» **Work to complete**: Could you quote the data lines exactly, starting with the line containing "Locate an element on the screen. Image" and ending with the line containing "clip-number: 01 is", both of them included?

[Records from a data source]

= = =

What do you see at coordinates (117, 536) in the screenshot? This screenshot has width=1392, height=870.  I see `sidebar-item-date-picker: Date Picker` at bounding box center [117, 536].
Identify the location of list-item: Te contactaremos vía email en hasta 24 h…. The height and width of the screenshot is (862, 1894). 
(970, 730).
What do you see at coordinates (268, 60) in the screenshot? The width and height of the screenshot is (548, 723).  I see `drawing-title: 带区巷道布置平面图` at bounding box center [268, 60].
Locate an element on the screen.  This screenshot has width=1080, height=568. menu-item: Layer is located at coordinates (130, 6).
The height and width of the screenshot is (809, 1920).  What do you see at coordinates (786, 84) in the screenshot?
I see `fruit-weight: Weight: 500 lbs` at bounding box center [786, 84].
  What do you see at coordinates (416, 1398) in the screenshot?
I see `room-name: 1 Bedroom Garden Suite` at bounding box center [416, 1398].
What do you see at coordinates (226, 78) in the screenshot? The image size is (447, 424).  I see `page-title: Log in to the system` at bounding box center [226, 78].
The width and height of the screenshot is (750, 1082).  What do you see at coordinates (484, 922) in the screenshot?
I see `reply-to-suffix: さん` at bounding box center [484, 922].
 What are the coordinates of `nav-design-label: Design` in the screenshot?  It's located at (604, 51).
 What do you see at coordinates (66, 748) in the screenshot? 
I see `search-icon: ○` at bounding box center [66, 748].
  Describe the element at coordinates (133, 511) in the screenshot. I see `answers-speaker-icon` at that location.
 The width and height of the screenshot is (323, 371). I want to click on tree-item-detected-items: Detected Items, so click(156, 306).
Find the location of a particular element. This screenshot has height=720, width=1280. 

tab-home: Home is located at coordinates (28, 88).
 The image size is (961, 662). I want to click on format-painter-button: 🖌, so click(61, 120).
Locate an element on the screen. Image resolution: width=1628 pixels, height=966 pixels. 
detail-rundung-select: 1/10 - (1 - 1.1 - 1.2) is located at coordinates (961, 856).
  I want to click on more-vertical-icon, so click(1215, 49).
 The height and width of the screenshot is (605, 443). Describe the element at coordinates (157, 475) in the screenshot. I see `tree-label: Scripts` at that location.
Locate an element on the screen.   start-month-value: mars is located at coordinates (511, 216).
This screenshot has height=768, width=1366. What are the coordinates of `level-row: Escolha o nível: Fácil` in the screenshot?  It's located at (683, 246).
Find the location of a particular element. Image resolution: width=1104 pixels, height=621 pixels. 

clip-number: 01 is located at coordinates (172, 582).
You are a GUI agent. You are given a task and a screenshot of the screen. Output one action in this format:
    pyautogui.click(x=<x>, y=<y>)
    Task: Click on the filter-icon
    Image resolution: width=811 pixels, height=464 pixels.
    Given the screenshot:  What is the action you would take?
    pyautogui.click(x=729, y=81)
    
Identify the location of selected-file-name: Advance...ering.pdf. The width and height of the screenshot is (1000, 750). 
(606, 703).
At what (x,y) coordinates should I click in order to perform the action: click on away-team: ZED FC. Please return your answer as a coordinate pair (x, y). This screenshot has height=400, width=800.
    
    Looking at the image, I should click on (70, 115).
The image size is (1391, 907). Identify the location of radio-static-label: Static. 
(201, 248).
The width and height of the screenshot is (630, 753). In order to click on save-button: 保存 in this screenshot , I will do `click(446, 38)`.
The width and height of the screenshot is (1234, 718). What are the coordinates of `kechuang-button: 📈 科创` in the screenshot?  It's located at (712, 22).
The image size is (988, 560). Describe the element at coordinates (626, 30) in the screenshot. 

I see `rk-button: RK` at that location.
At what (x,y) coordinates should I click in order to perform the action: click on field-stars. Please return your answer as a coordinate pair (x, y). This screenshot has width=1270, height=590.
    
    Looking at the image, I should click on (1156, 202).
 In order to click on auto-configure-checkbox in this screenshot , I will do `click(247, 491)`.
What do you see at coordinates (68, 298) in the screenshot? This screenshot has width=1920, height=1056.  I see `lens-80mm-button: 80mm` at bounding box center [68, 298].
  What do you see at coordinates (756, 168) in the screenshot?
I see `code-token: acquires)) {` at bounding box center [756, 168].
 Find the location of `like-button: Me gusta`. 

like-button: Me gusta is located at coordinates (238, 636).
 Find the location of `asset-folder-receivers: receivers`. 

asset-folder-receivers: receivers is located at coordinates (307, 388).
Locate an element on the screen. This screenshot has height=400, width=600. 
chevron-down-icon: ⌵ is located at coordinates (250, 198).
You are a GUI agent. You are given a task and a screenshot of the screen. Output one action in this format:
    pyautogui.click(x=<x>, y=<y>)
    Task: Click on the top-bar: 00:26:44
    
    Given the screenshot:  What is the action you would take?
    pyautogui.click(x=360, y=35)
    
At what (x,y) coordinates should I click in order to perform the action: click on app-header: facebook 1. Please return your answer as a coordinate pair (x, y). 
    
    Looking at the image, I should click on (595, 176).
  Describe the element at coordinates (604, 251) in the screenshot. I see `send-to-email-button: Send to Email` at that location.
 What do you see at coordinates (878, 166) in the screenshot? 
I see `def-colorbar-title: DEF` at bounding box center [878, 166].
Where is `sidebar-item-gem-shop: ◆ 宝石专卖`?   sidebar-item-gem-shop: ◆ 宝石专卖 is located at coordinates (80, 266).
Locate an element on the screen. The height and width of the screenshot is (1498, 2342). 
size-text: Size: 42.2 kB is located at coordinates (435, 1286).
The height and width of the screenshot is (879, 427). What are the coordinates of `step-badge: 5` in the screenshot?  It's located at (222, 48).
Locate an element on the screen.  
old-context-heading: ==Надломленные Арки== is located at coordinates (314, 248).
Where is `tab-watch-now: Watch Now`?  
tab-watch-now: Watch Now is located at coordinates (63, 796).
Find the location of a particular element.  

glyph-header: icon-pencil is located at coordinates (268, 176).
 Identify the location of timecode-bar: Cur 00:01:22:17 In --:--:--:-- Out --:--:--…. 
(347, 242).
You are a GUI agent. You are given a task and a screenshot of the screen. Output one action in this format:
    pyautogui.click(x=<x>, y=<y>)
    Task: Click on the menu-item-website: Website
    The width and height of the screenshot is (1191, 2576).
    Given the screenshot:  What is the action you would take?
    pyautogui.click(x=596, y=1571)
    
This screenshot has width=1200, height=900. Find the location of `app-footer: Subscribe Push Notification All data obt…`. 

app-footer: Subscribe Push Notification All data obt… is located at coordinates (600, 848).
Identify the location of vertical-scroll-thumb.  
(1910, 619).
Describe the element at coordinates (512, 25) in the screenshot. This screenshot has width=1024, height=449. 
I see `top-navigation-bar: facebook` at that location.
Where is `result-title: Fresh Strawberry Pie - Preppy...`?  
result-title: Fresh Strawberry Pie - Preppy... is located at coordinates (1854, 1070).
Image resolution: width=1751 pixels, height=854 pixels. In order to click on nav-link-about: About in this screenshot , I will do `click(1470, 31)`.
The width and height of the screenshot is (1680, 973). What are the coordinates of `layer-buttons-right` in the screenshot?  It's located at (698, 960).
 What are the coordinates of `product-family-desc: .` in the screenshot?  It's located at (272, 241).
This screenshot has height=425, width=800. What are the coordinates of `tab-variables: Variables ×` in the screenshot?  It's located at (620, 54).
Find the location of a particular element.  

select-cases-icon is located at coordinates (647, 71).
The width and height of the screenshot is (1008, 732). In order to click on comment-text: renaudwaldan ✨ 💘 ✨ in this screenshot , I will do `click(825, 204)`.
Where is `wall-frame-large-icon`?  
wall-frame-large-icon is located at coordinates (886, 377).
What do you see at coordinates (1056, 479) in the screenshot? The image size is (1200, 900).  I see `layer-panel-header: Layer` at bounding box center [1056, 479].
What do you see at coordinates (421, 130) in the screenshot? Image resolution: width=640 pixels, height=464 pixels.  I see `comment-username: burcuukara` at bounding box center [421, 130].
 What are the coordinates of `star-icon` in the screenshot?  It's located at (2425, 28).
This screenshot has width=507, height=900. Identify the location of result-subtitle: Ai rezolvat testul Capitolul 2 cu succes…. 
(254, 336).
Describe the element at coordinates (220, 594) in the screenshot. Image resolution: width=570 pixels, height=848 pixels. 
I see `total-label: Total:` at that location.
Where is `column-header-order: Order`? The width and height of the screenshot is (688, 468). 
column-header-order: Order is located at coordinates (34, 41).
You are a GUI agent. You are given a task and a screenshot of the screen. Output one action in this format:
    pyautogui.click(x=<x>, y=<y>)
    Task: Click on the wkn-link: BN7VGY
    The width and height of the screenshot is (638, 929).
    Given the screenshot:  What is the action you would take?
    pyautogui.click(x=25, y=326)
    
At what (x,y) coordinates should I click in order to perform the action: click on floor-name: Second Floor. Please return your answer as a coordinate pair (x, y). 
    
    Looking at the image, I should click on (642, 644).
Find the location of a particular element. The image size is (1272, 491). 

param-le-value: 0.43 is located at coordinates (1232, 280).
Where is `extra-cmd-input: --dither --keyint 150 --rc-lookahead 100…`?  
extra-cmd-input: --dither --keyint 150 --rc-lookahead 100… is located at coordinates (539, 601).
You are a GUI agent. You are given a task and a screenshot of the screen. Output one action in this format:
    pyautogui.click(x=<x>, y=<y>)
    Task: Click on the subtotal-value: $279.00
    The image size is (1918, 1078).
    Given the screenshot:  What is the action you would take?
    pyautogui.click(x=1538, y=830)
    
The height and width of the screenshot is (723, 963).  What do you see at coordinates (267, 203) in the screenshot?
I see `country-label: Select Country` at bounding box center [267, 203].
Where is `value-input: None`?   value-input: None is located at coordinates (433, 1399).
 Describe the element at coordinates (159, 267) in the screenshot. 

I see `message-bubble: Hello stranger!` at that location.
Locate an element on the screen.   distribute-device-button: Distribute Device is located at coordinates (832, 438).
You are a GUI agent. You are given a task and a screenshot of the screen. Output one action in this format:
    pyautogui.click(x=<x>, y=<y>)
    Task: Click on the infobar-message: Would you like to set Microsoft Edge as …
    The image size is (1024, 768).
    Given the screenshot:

= = =

» **Result**:
Locate an element on the screen. Image resolution: width=1628 pixels, height=966 pixels. 
detail-rundung-select: 1/10 - (1 - 1.1 - 1.2) is located at coordinates (961, 856).
  I want to click on more-vertical-icon, so click(1215, 49).
 The height and width of the screenshot is (605, 443). Describe the element at coordinates (157, 475) in the screenshot. I see `tree-label: Scripts` at that location.
Locate an element on the screen.   start-month-value: mars is located at coordinates (511, 216).
This screenshot has height=768, width=1366. What are the coordinates of `level-row: Escolha o nível: Fácil` in the screenshot?  It's located at (683, 246).
Find the location of a particular element. Image resolution: width=1104 pixels, height=621 pixels. 

clip-number: 01 is located at coordinates (172, 582).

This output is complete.